自分は少し前までWebサービス運用の内側にいたので、毎日何万、何十万というアカウントを凍結する様子を身近に見てきた。様々な不正に対応するためにはアカウントを凍結する必要があって、分量的に人が個別に対応するには多過ぎて、機械的に対応すればまとまった数の誤爆が生じることも分かっている。各社とも規約違反に対してアカウントを凍結する正当な権利を契約で担保しており、サービスを適正に運用するために凍結が必要であることも理解している。

特に近年ではフェイクニュースが大きな社会問題となって、これまで以上にソーシャルメディア運営企業の社会的責任が問われていること、特にTwitterは批判のやり玉に上がっていて、この状況を改善しようとしていること、その影響で身近なところで多くのFollowerを抱えていたにも関わらず、幾度もアカウントを凍結されてTwitterの利用を諦めた知人もいたので身近な問題ではあった。それでも実際に自分のTwitterアカウントが凍結されてみると、いろいろと考えさせられることがある。

まず最も困るのはこれまでTwitterのダイレクトメールでやりとりしていた人と連絡を取れなくなってしまうことだ。電子メールやFacebookでも繋がっていれば問題ないが、Twitterでしかやりとりしていない友人との連絡手段がなくなってしまう。新規にアカウントをつくったとしても、すぐにDMを送り合える関係にはなるとは限らない。人と知り合っても電話番号なんか交換しなくなって久しいが、複数の連絡手段を確保しておくことはとても重要だ。

次に自分のタイムラインが見えなくなってしまうことだ。これまで十年以上かけてフォローしてきた何千ものアカウントを、ひとつひとつ新しいアカウントに引き継ぐのは難しい。そもそも自分のフォロワーが増えない限り、フォローできる数にも制限がある。さっきまで見えていた日常のタイムラインが二度とアクセスできない、凍結された時点で止まったものになってしまうのである。もし仮にツイートの内容に問題があったとして、どうしてタイムラインまで止めてしまうのか、サービス設計として正直よく分からない。

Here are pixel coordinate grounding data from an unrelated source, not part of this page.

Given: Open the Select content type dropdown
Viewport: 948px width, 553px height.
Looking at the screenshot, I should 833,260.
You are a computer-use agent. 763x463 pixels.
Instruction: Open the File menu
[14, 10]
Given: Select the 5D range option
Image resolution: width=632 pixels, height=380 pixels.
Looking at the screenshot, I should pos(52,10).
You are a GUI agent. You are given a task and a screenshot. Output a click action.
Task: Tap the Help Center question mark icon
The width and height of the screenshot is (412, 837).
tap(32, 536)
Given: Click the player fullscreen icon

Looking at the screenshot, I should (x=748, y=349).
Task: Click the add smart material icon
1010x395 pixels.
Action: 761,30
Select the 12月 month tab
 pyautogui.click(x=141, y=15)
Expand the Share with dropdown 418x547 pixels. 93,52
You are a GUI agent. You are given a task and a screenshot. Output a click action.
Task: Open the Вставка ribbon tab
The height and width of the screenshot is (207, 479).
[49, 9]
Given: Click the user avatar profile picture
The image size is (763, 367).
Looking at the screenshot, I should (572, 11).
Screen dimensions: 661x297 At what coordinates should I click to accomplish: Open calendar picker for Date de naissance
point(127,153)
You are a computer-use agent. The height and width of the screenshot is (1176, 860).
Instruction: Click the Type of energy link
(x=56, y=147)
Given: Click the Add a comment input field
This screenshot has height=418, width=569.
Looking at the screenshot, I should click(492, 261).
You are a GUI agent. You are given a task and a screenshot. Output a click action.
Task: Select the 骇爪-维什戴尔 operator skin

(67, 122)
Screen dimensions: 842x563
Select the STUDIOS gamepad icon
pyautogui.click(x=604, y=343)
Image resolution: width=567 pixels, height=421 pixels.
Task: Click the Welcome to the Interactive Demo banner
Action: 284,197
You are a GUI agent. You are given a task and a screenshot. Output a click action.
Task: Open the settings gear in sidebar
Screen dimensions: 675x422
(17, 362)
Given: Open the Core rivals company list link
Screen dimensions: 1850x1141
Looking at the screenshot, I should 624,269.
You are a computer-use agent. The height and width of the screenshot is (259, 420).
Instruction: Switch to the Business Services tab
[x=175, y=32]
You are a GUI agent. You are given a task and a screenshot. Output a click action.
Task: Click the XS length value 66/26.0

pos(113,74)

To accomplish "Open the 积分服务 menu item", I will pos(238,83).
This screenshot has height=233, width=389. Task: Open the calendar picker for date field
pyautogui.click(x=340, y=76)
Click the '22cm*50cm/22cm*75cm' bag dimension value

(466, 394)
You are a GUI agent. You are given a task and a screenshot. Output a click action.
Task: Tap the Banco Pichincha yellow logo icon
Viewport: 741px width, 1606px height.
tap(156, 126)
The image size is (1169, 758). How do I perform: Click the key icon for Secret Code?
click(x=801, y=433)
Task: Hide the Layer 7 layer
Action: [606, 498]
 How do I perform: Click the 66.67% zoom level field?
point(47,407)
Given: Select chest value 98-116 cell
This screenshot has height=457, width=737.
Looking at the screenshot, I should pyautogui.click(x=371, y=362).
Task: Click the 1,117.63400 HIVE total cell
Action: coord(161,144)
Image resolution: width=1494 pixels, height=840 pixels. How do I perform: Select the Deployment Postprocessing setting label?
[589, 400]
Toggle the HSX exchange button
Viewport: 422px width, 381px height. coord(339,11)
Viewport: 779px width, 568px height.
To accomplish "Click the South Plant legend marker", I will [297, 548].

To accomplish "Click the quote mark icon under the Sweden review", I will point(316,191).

今回のアカウント凍結を経て、これまで空気のように当たり前のものとして使っていたTwitter自体、強い権限を持った運営事業者の掌の上で使わせてもらっている非常に脆い環境であることを強く意識するようになった。本人としては規約を守って適正にサービスを使っているつもりであっても、一方的にアカウントを凍結された際には何が問題だったのか分からずに、自分がこういう状態にあることを周囲に知らせる術さえないこと、これまで自分が十数年にも渡って積み重ねてきたツイートや、ひとりひとり追加してきたフォロー、自分のことをフォローしてくれた数万人のフォロワーが、何が起こったか全く分からない状態で一瞬にして消えてしまう現実に直面して、この非対称的な関係に、どれほど自分が依存してきたかを認識して愕然とする。

近年はデータポータビリティといって、自分のデータを運営事業者に預けっぱなしにするのではなく、自分が管理できるデータとして扱うようにするための取り組みや、Self Sovereign Identityといって、運営事業者によって勝手にIDを止められないように、自分自身で管理する仕組みが提唱されている。MastodonのようなTwitterクローンも登場している。これらはまだまだ萌芽的な技術で、Twitterほど使うのが簡単ではないし、そう簡単に既存のソーシャルメディアを置き換えることは難しい。

これまで自分がTwitter上で積み上げてきた無形資産とは、アイデンティティやデータそのものではなく、Web上での無数のリンク関係であり、ツイートした途端に多くの人たちから見てもらえるアテンションであり、他の多くの人々との文脈に依存したやりとりそのものであって、それはツイート自体やFollowing / FollowerのデータをTwitterからエクスポートして他の場所にインポートできたところで取り返しがつくものではない。そういったコンテクストを丸ごとサービス間で移送できる技術を実現できる日がくるのか正直よく分からないけれども、いずれチャレンジしてみたいテーマではある。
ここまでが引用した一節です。